Documentation for GWH Tools

In this tutorial, we demonstrate a case study (Niu, J., Wang, W., Wang, Z. et al. Tagging large CNV blocks in wheat boosts digitalization of germplasm resources by ultra-low-coverage sequencing. Genome Biol 25, 171 (2024). https://doi.org/10.1186/s13059-024-03315-6) using GWH data together with other wheat genome sequence data to conduct a cost-effective genotyping approach that uses large copy number variation blocks (CNVbs) to digitalize and manage wheat germplasm resources with ultra-low-coverage sequencing, providing a platform for variety identification and modern breeding applications. The authors used previously published de novo assembled wheat genome sequences including GWHANRF00000000 to construct a pan-genome reference by iteratively mapping whole-genome resequencing data against 16 assembled reference genomes. This approach allowed them to identify novel genomic regions absent in the Chinese Spring reference genome, which helped construct a more representative pan-genome. These reference sequences were essential for tagging large copy number variation blocks (CNVbs) across wheat accessions, enabling accurate profiling even at low sequencing coverage. Here’s a detailed step-by-step guide to maximize GWH wheat genome sequence use:


Step 1: Download wheat reference genomes (from NCBI or Ensembl Plants) and collect additional genome assemblies like GWHANRF00000000 from GWH.


Step 2: Construct a wheat pan-genome. The constructed pan-genome allows the identification of structural variations across different accessions, ensuring that the complete diversity is represented. Start with the core reference (e.g., Chinese Spring). Add sequences missing from the reference but present in other assemblies. This is done by mapping and iteratively identifying new genomic blocks.

### Tasks to complete
a) Answer these about the GWH Tools tutorial:
(i) Against how many assembled reference genomes was whole-genome resequencing data iteratively mapped?
(ii) Which genome assembly does Step 1 say to collect from GWH?
(iii) What core reference does Step 2 suggest starting with?
b) Write the next part of the GWH Tools tutorial, picking up after its final sentence.

### Entries supplied
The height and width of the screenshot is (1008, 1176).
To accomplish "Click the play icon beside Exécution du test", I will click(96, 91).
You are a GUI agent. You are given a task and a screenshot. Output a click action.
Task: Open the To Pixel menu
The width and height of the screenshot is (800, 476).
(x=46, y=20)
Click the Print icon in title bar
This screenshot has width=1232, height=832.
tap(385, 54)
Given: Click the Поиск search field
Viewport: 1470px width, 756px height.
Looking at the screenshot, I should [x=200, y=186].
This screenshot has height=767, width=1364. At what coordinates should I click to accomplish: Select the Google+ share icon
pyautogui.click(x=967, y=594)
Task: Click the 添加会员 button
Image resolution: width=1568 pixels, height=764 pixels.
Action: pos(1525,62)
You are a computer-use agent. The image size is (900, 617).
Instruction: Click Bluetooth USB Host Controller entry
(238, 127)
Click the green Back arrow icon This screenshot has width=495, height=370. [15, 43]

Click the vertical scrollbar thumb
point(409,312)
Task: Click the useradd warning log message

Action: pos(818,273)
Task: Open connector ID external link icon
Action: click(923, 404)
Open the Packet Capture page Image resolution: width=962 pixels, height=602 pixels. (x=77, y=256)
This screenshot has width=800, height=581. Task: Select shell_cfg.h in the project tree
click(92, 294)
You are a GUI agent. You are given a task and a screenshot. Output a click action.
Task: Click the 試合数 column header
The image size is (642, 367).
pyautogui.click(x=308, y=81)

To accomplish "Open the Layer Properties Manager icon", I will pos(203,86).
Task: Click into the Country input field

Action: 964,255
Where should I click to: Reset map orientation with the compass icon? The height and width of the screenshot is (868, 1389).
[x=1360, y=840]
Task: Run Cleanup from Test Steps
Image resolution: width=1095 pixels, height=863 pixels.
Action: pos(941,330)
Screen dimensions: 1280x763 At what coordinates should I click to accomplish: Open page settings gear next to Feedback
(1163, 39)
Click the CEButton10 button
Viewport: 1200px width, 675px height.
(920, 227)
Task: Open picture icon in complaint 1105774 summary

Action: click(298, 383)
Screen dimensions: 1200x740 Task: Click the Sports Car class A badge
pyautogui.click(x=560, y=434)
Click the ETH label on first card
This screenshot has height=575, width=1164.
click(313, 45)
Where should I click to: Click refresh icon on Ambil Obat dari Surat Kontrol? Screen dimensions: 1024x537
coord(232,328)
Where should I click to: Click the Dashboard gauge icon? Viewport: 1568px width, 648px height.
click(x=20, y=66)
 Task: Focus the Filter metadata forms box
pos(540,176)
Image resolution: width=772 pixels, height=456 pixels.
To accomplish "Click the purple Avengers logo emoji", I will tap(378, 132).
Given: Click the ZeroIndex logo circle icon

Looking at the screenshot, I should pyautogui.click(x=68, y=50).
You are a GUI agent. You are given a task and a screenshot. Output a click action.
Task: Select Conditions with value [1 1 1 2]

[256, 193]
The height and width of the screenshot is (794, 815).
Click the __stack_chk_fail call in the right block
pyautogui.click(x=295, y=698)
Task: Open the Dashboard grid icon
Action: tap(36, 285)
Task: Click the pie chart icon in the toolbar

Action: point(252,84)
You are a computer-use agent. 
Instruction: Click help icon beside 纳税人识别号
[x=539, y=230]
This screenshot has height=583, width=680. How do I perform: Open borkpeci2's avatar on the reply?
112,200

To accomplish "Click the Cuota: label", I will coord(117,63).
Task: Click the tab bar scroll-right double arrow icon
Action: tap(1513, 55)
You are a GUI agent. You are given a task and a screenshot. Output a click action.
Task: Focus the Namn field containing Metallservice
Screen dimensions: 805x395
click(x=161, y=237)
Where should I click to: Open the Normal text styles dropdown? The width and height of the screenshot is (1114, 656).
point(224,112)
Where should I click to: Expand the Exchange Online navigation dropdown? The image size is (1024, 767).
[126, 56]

### Task answers
a)
(i) 16
(ii) GWHANRF00000000
(iii) Chinese Spring

b)
Step 3: Map whole-genome resequencing data against the pan-genome. With a comprehensive pan-genome ready, map the resequencing data of wheat accessions against it to identify CNVs or other variations. In the study, the authors used a 100 Kb window size to calculate read depths for CNV identification.


Step 4: Filter and tag CNV bocks. To make the identified CNVs useful for research, refine raw CNVs into markers: Apply Hidden Markov Models (HMMs) to reduce noise and identify consistent CNV blocks across varieties. Group CNVs that are closely linked to form CNV markers. Ensure that these markers are stable by validating their detection at low sequencing depths (ultra-low-coverage sequencing). The authors merged overlapping CNV blocks and used a filtering criterion based on the proportion of overlapping regions to refine the markers.


Step 5: Link CNV markers to traits. Identify regions associated with traits such as disease resistance or yield. Use data from trait studies and in silico analyses to associate specific CNV markers with beneficial alleles. Validate these findings using traditional wet-lab techniques like PCR for the presence of markers linked with specific traits.


Step 6: Develop an interactive database. The WheatCNVb platform provides a QR-code-like representation of each wheat variety’s CNV fingerprint.


Step 7: Utilize ultra-low-coverage sequencing for cost-effective analysis. One key point of the case study is the use of ultra-low-coverage sequencing for quick and cost-effective CNV analysis. The study used ultra-low-coverage sequencing to validate CNV markers with 99.3% accuracy in recalling markers, highlighting cost-effectiveness and reliability.